There was no question of active participation in European integration, only of accompanying and promoting this process in England's continental “apron”. Churchill was “not a staunch advocate of a united Europe, but the interest politician instrumentalized this idea in order to upgrade the British position as a moderator between the superpowers and to ensure the survival of Great Britain as a world power” (Michael Gehler).

Churchill had already written in an essay in 1930 that Great Britain would never belong to the United States of Europe and that the country had "its own dreams and tasks". “We don't belong to a single continent, but to all of them.” The fact that Churchill saw the United Kingdom on a par with the superpowers was no longer in line with geopolitical reality in 1946. In any case, he was not prepared to put his country on the same level as the continental European states; he ruled out integration into a supranational Europe, even in 1951 when he returned to Downing Street as prime minister at the age of 77. The following dialogue with the German Chancellor Konrad Adenauer dates from this year. Churchill: “You can rest assured that Great Britain will always stand on the side of Europe.” Then Adenauer: “Prime Minister, I am a little disappointed. England is part of Europe. "

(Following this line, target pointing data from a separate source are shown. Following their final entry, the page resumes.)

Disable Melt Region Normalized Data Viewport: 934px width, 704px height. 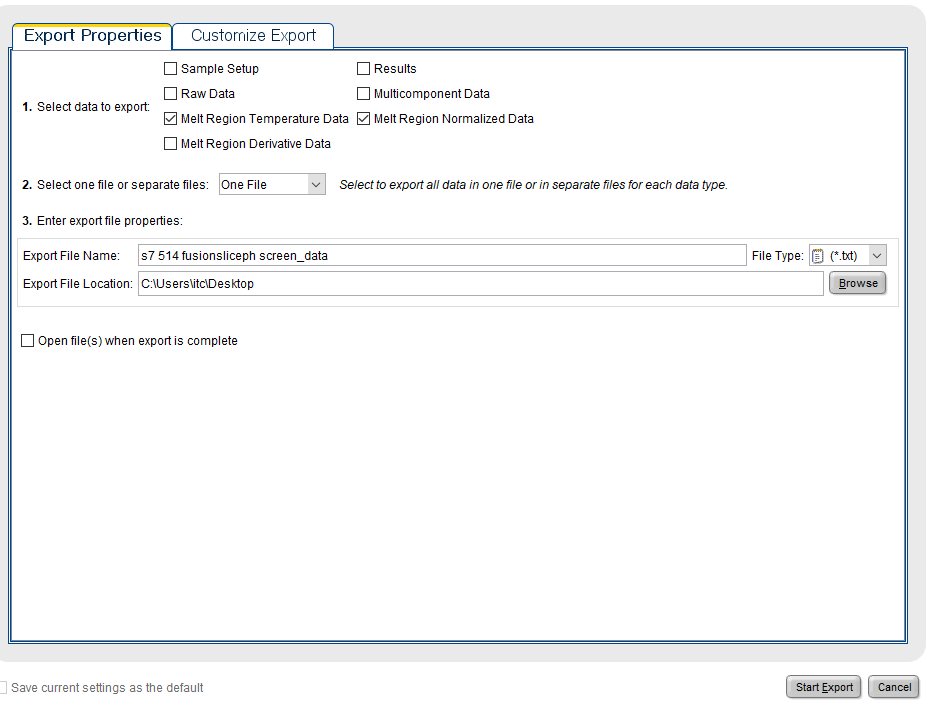(363, 119)
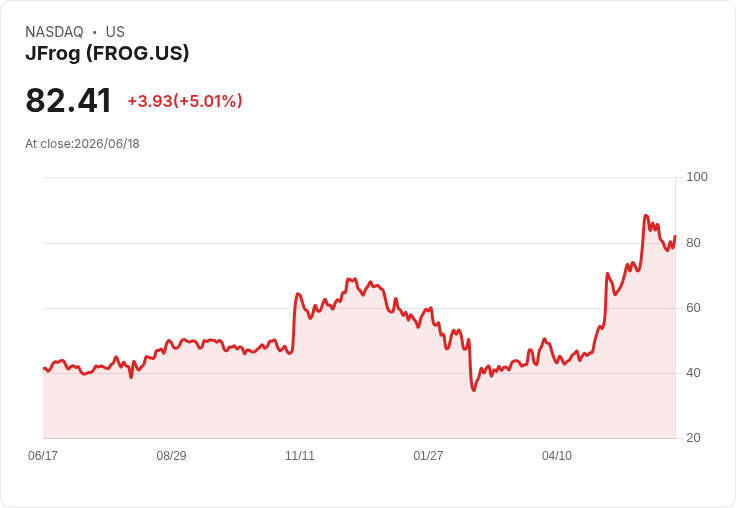
Task: Click the 20 label on price axis
Action: (693, 438)
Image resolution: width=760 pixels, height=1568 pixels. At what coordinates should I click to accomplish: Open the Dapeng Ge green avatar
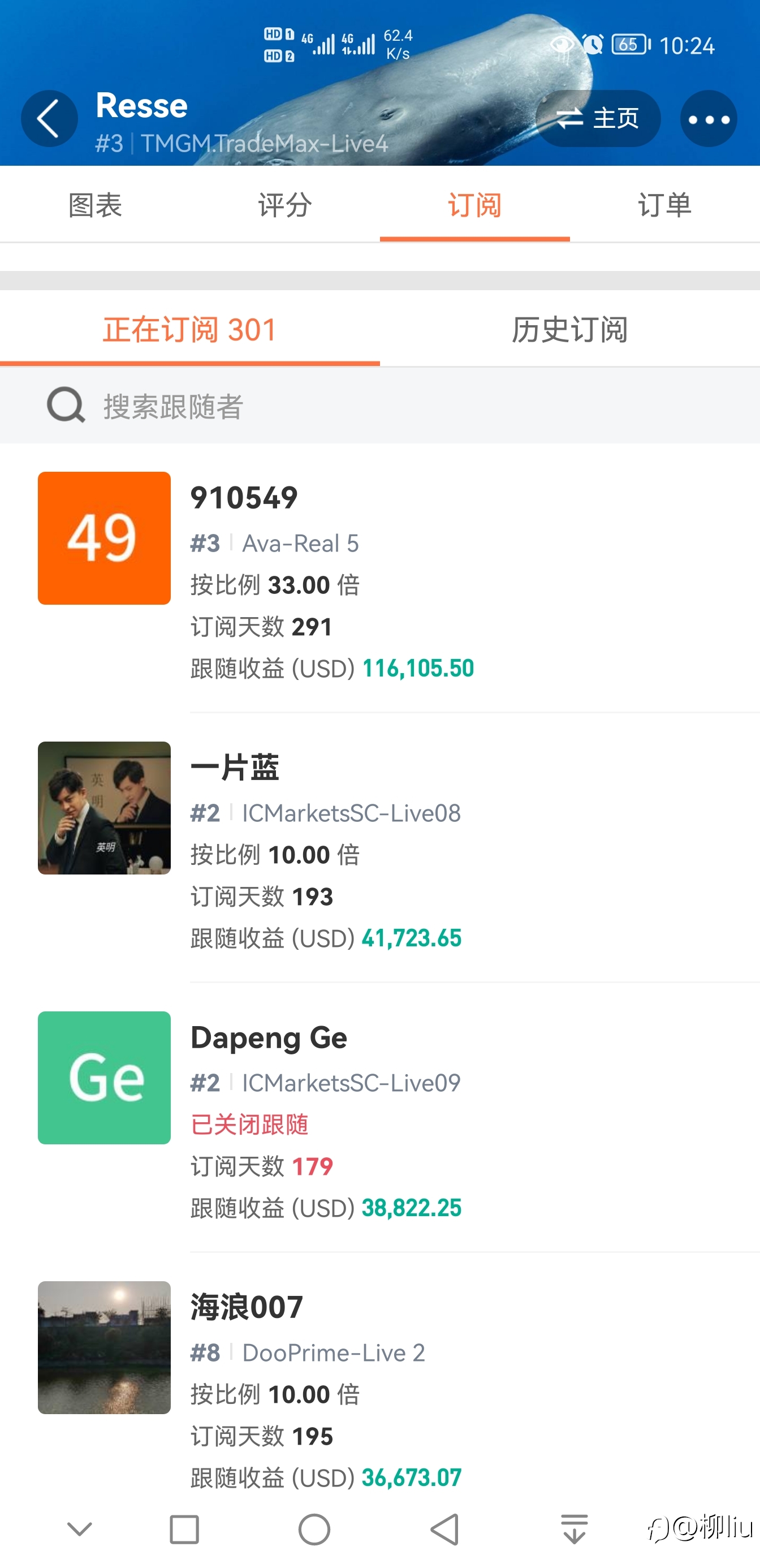(104, 1078)
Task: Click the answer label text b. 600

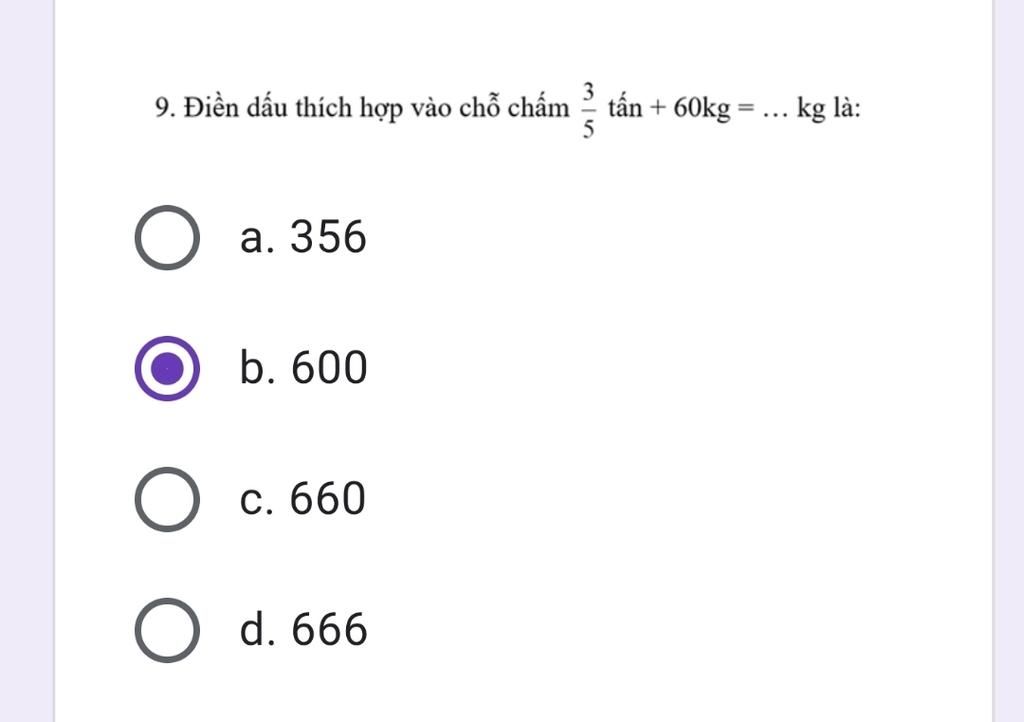Action: pyautogui.click(x=304, y=367)
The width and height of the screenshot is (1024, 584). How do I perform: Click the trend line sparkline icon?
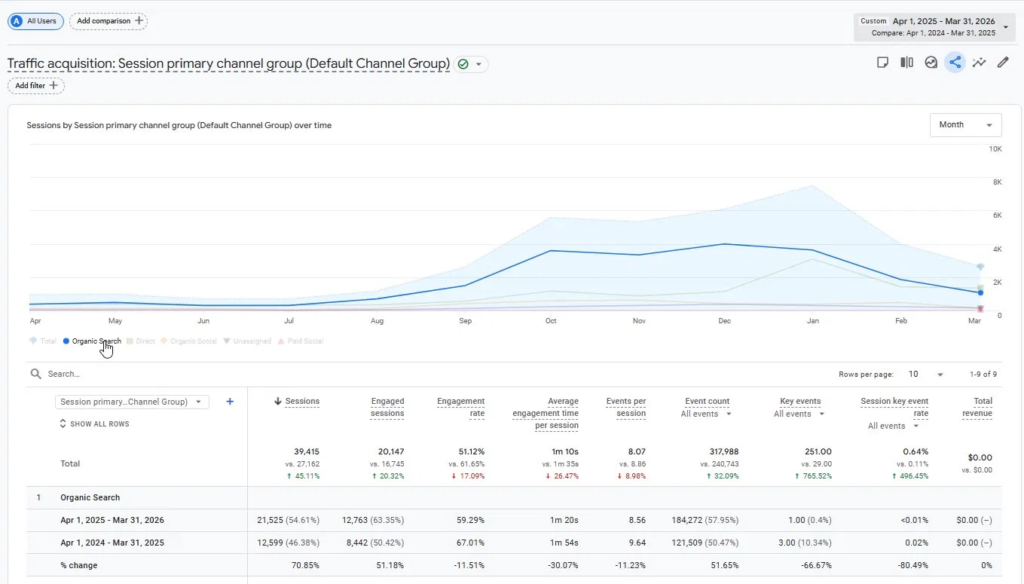tap(979, 63)
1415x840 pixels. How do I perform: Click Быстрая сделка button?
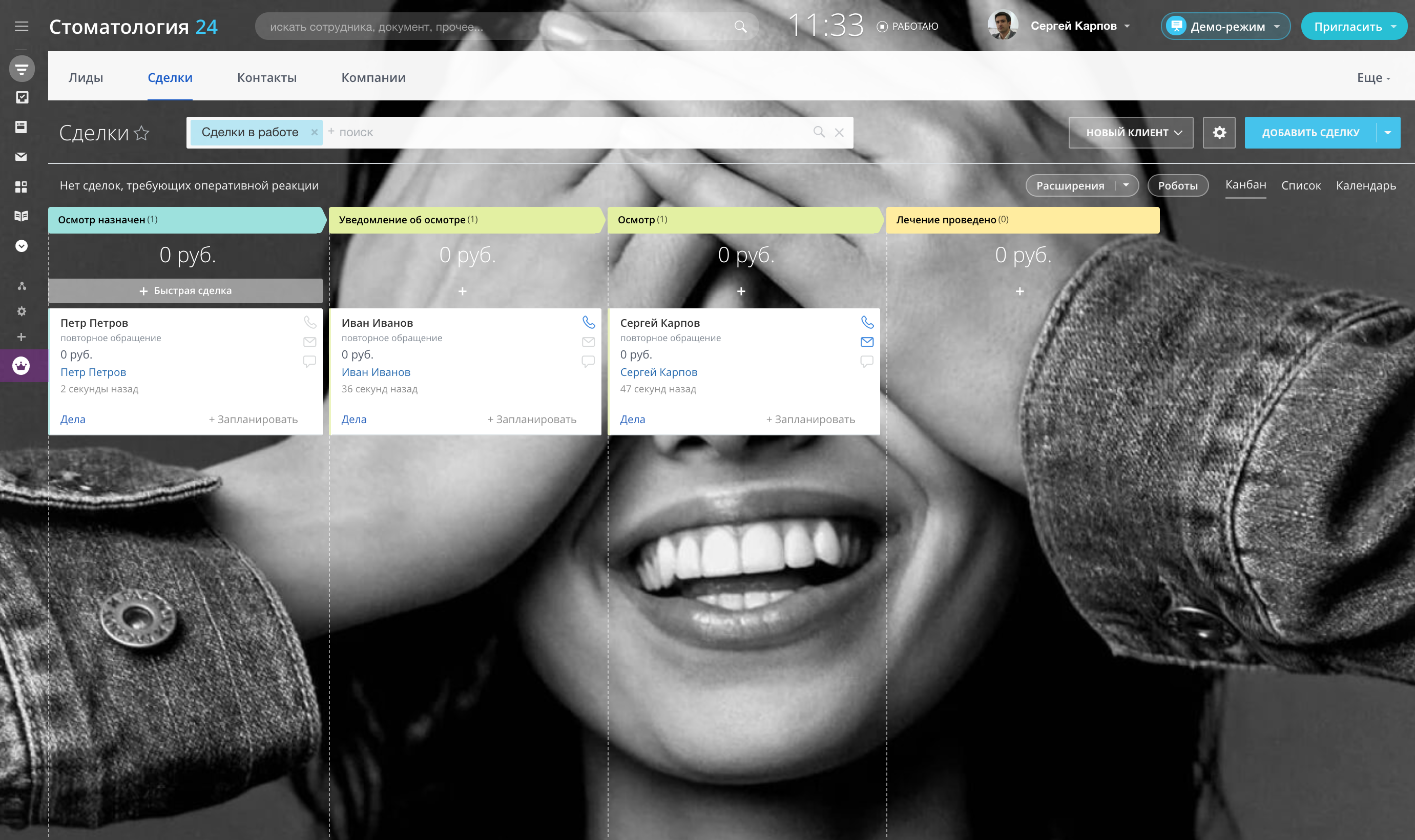(185, 291)
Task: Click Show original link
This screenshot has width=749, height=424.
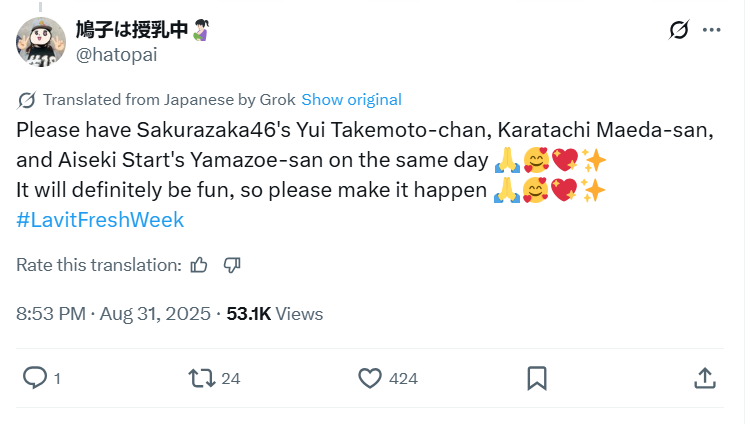Action: point(351,99)
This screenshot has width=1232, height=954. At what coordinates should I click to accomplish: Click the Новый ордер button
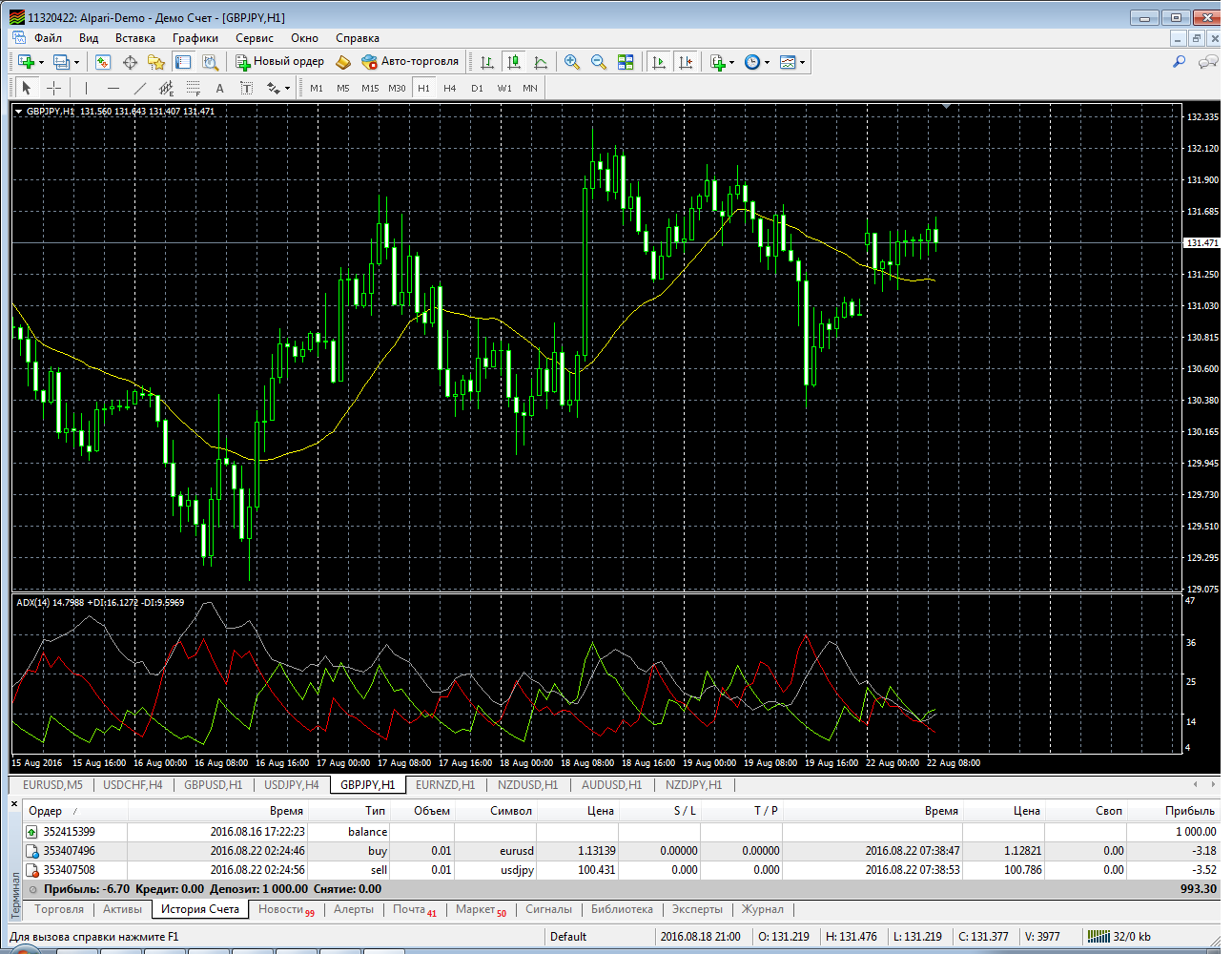click(280, 62)
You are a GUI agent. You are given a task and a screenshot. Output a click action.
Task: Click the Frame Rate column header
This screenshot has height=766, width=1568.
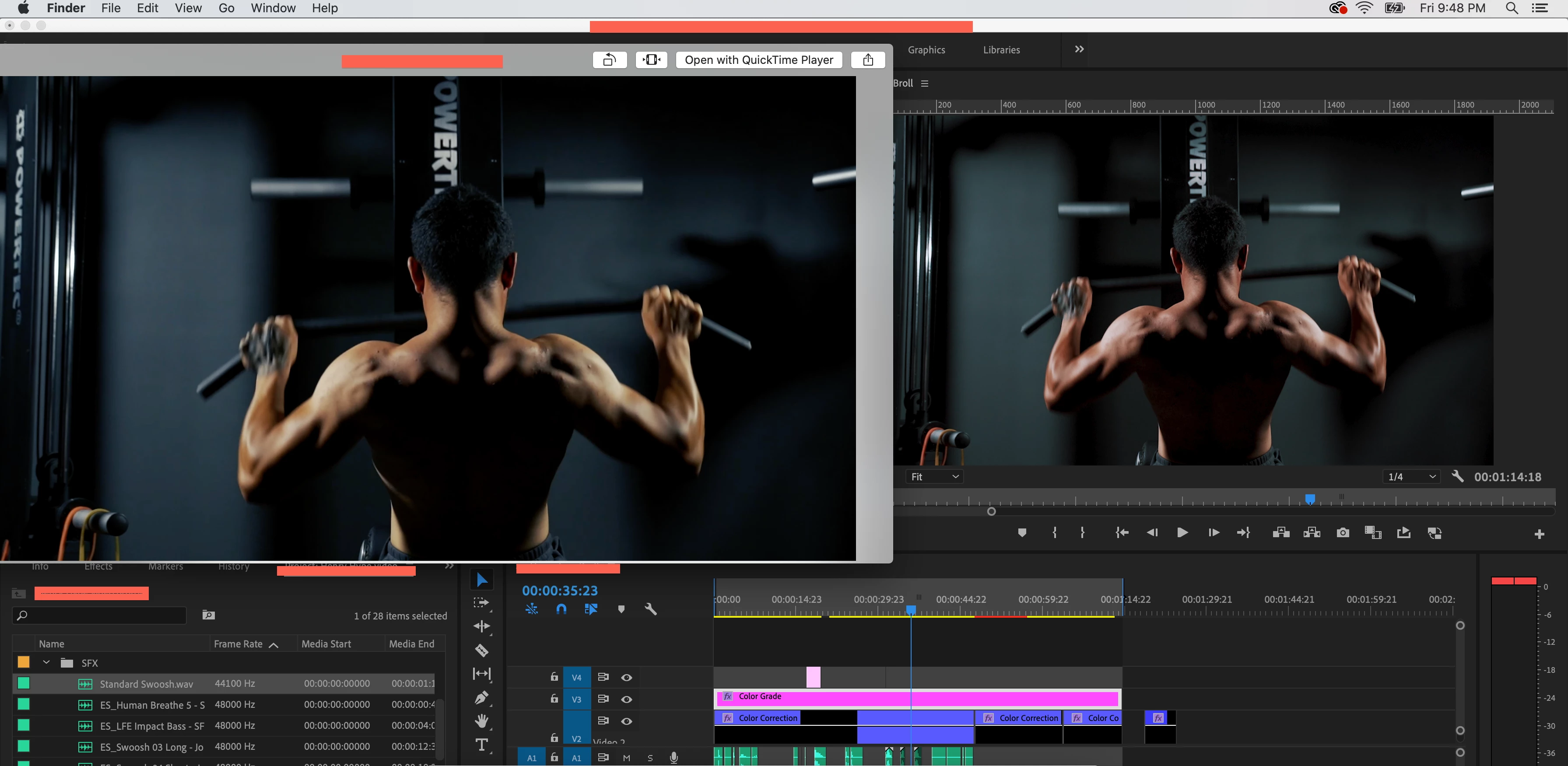[x=239, y=644]
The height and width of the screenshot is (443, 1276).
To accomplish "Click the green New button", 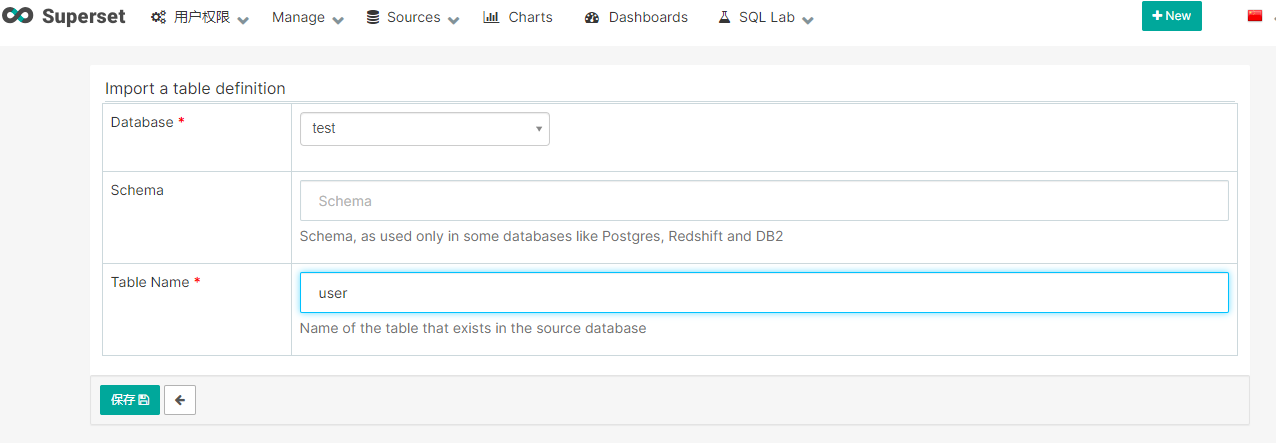I will (x=1171, y=16).
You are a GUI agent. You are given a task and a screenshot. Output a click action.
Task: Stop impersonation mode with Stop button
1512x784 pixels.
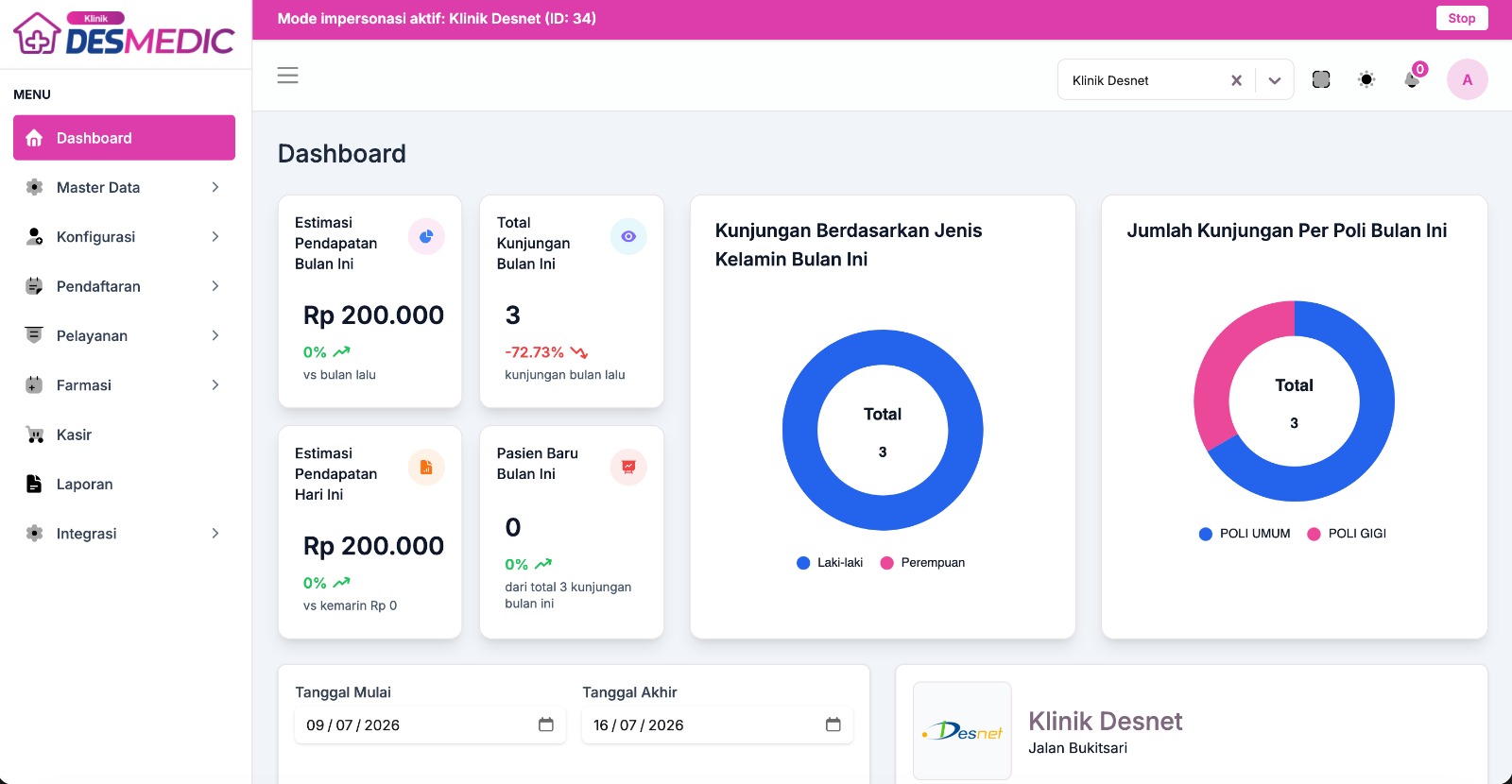(x=1462, y=18)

The Dutch-American historian Felix Klos pointed out in his recently published book “Churchill on Europe” that “it would be highly misleading to claim that Churchill never wanted Britain to participate in Europe” (FAZ 13.6. 2016) Churchill's 1946 speech should be seen as part of his tactical maneuvers to calm the Soviet Union, which would turn against a European bloc dominated by England.

As the “godfather” of the European association, he played an important role in the founding of the Council of Europe, the European Convention on Human Rights and the admission of Germany, but his aversion was primarily directed against the idea that his country would be an “ordinary” member of the Union should. So it is not surprising that in the run-up to the Brexit vote, both supporters and opponents of leaving the European Union refer to the great statesman.